An adversarial coding test
62 points by m_eiman
62 points by m_eiman
Today I read a blog post from Jamf Threat Labs about this, posted two days ago. Seems like this spread a little bit.
I have set modelines 0 in my .vimrc file. I do not have "." in my PATH. Why does Microsoft re-invent every terrible security flaw possible?
"We only ran it after you said OK when we asked you if it was trusted, so technically it's your fault and not ours!" is the vibe I get from vscode here.
To be quite honest I feel like VS Code really isn't in the wrong here. This stuff is useful and how many teams make sure that people have working setups and proper configuration, and the question is quite clear: do you trust the authors?
If anything they're being quite loud when other tools are quite likely to just let you go for it. Though perhaps something like "type the name of the folder" would be a good extra step here to really internalize what's going on.

RECORD LIST:
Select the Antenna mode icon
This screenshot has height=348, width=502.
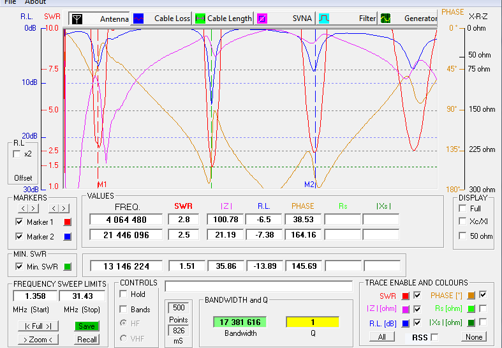click(x=77, y=19)
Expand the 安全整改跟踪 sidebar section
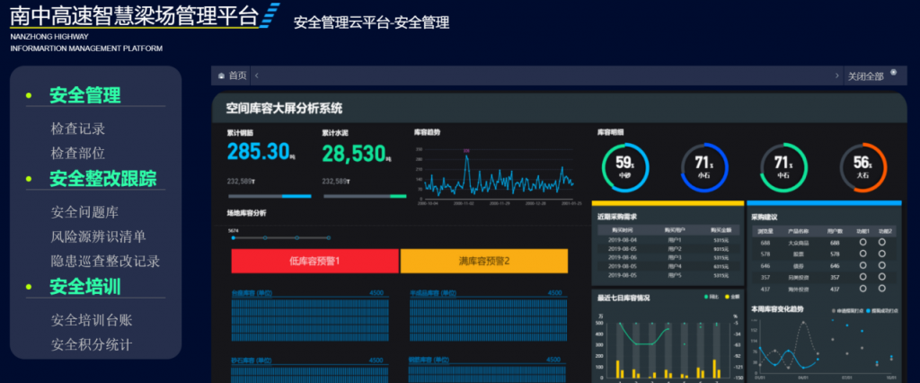This screenshot has height=383, width=920. [x=102, y=178]
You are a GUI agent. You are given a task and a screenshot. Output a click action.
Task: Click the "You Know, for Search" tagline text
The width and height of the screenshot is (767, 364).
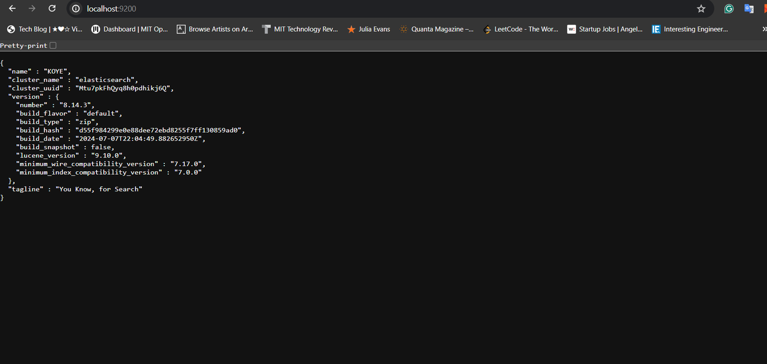(99, 189)
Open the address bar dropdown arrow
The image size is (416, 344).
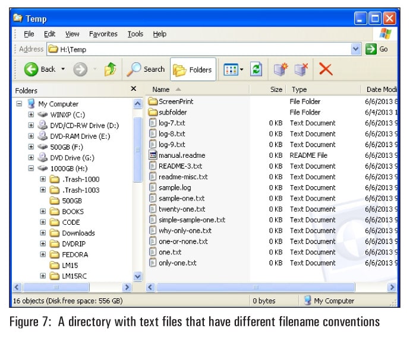[356, 49]
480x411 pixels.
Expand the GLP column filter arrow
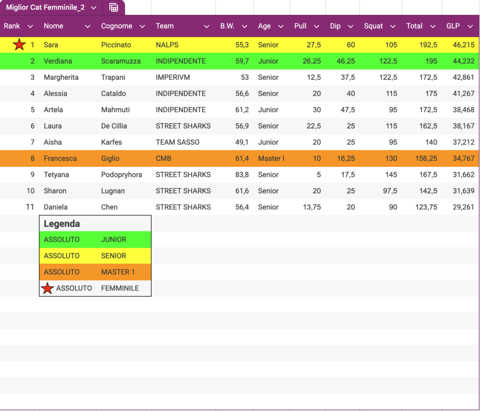click(x=470, y=26)
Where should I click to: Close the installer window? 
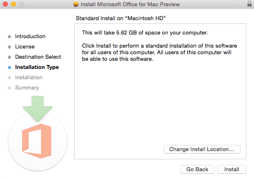5,5
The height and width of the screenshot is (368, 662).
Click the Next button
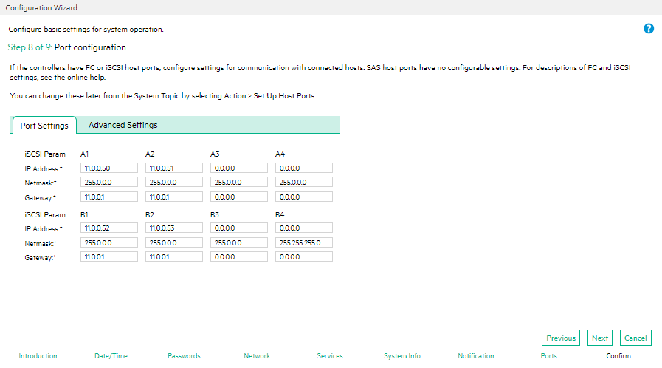click(x=599, y=338)
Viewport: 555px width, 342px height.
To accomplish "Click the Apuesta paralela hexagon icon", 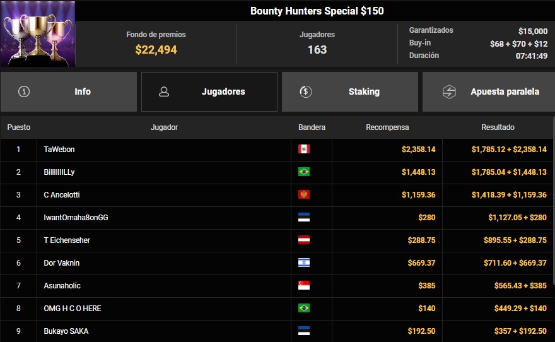I will [x=449, y=91].
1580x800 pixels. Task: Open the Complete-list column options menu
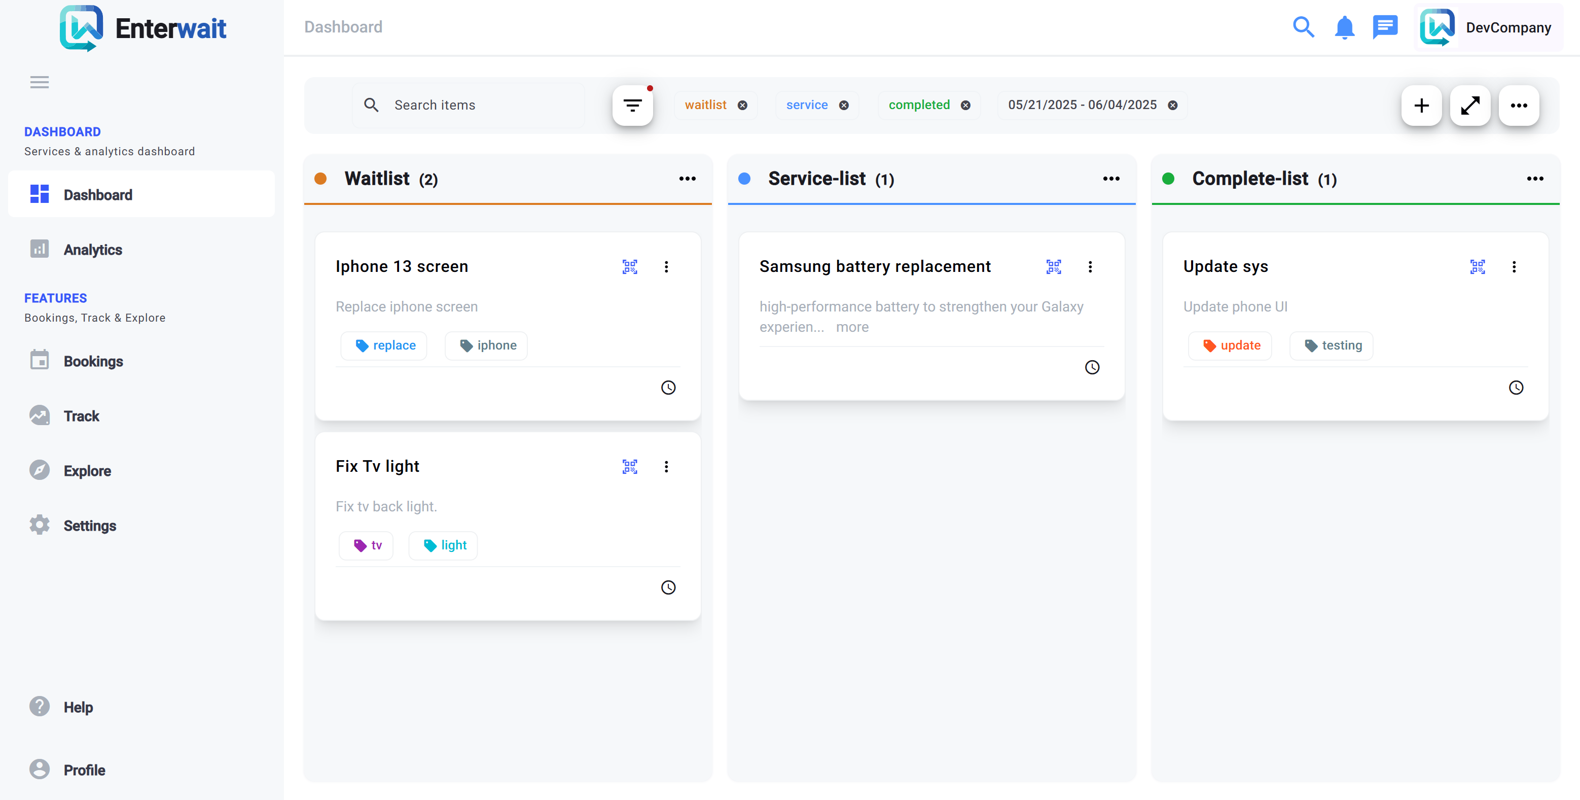[1535, 179]
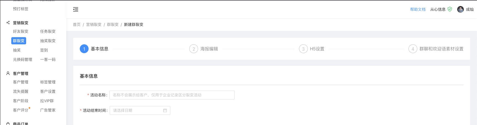
Task: Open 帮助文档 link
Action: coord(418,9)
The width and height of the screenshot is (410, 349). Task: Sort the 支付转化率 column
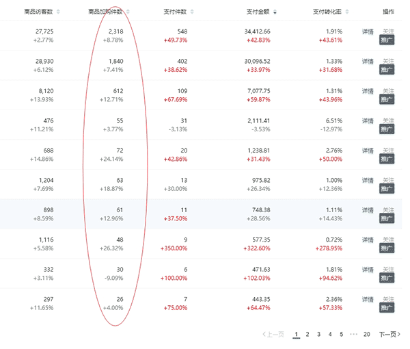click(346, 12)
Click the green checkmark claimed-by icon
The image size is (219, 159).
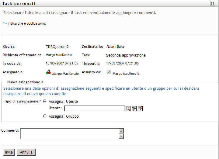(x=109, y=72)
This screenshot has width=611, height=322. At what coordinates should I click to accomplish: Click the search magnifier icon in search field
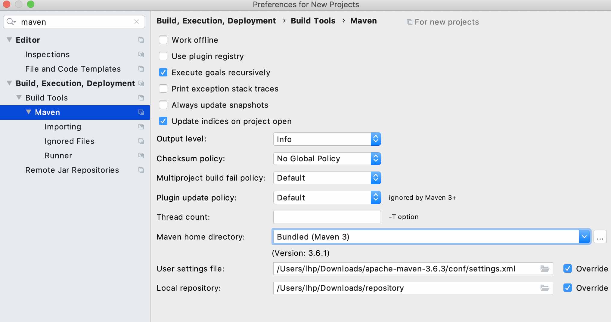[x=11, y=22]
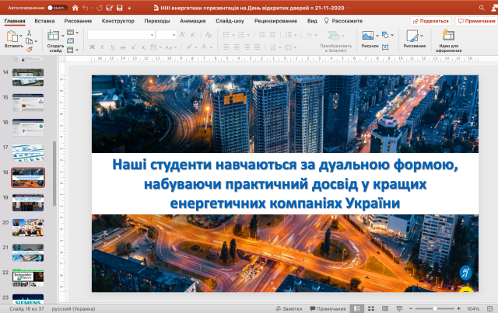Open the Designer (Конструктор) tab
The width and height of the screenshot is (498, 313).
[x=119, y=22]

TO BE DONE:
[1] From the comment thread at the top, reproduce the passage starting with "An adversarial coding" and going on through "security flaw possible?".
[2] According to the comment thread at the top, which organization published the blog post that one commenter read?

OUTPUTS FOR THE TASKS:
[1]
An adversarial coding test
62 points by m_eiman
62 points by m_eiman
Today I read a blog post from Jamf Threat Labs about this, posted two days ago. Seems like this spread a little bit.
I have set modelines 0 in my .vimrc file. I do not have "." in my PATH. Why does Microsoft re-invent every terrible security flaw possible?

[2] Jamf Threat Labs